Given a string containing only letters (case-insensitive), split it into words of uniformly random lengths, using the distribution below, with the exception of the last word, which can be of any valid length (1-10). Your output is these words, as a space-separated string ("test te tests"), an array of strings (["test","te","tests"]), or any other similar output format.

Word Length Distribution

Word Length - Fractional Chance / 72 - Rounded Percentage
1 - 2 / 72 - 2.78%
2 - 14 / 72 - 19.44%
3 - 16 / 72 - 22.22%
4 - 12 / 72 - 16.67%
5 - 8 / 72 - 11.11%
6 - 6 / 72 - 8.33%
7 - 5 / 72 - 6.94%
8 - 4 / 72 - 5.56%
9 - 3 / 72 - 4.17%
10 - 2 / 72 - 2.78%

Your odds do not need to match exactly - they can be off by 1/144th, or .69%, in either direction (but obviously they still must sum up to 72/72 or 100%).

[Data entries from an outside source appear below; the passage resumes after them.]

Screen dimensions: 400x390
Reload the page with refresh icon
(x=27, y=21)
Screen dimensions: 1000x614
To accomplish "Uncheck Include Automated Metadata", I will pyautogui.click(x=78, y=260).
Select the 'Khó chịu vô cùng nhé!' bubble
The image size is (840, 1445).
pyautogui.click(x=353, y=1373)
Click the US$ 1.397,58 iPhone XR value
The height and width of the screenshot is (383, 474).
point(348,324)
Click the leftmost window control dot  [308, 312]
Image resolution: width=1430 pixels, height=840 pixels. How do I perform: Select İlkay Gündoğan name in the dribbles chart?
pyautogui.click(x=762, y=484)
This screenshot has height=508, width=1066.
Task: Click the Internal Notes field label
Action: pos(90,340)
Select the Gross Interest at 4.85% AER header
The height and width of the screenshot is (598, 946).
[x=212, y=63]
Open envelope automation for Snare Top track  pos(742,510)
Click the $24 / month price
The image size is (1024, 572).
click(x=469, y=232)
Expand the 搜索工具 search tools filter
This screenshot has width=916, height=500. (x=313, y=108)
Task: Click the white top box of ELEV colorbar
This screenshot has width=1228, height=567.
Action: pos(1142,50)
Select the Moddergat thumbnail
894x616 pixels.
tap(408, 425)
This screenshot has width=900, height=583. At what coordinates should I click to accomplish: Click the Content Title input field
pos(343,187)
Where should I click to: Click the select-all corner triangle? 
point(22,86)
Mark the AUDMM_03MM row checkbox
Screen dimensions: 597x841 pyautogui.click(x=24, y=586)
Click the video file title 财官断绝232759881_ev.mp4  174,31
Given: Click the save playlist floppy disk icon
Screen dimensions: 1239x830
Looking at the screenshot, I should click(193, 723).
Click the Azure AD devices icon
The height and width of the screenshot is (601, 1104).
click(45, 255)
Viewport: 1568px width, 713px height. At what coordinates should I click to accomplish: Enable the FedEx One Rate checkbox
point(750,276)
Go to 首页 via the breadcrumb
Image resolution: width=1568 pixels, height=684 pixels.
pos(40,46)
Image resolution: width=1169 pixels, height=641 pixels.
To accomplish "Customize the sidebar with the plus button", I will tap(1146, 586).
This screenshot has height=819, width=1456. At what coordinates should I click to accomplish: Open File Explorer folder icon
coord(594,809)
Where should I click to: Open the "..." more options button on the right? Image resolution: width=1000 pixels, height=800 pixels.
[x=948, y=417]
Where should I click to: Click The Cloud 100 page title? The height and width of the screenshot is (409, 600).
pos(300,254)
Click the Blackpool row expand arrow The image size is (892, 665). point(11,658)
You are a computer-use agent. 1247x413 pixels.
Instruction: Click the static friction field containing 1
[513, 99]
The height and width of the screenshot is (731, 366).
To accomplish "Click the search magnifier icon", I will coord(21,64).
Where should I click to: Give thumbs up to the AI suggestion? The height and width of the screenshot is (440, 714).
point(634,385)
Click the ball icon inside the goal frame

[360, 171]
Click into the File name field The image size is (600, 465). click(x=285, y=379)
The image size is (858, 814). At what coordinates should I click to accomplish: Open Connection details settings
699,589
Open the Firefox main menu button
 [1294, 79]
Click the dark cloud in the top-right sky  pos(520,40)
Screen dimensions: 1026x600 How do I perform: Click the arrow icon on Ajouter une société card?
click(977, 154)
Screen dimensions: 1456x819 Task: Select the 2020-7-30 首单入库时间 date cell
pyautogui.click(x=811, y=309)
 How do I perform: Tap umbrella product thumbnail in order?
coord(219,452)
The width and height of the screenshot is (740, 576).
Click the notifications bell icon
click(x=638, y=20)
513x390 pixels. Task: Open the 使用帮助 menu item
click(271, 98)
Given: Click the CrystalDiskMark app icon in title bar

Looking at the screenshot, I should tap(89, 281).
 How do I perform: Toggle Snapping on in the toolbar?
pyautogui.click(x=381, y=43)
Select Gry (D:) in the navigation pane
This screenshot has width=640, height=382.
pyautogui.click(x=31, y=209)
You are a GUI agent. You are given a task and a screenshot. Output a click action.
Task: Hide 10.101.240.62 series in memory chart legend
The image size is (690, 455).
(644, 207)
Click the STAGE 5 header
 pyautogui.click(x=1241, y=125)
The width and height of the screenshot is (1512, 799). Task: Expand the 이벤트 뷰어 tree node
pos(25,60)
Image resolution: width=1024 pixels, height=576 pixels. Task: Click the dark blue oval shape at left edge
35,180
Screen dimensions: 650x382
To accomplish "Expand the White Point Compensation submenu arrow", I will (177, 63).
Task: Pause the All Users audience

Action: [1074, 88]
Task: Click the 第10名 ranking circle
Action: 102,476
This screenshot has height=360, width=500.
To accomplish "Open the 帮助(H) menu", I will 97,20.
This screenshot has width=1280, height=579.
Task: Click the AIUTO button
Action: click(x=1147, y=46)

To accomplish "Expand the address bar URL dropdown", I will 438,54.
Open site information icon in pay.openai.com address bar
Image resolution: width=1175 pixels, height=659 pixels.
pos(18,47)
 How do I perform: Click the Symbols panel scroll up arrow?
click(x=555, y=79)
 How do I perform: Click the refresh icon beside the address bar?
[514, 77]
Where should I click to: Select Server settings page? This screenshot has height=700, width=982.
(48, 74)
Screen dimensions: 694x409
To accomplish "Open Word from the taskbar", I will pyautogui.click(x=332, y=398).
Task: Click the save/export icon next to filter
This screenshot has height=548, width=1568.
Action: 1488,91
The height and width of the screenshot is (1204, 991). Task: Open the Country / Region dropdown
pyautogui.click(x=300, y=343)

Data roughly guessed from the fourth page, first figure of this paper.

Test Cases with Sample Output

Behavior on very short (length < 11) test cases is undefined.

Note that I created these by hand, so they may or may not follow the uniform distribution above.

abcdefghijklmnopqrstuvwxyz
abcd efgh i jklmnopq rs tu vwx yz

thequickbrownfoxjumpedoverthelazydog
t heq uick brown fo xj ump edo vert helazydog

ascuyoiuawerknbadhcviuahsiduferbfalskdjhvlkcjhaiusdyfajsefbksdbfkalsjcuyasjehflkjhfalksdblhsgdfasudyfekjfalksdjfhlkasefyuiaydskfjashdflkasdhfksd
asc uyoi uawer k nb a dhcviua hsid ufe r bfa lskd jhv lkcj haius dy faj se fbks dbfkals jcuyasjehf lkjh falk sd blhsgdf asudyfekjf alk sdjfhlk asefyu iaydskfja shdflk as dhf ksd

This is , so shortest answer in bytes wins.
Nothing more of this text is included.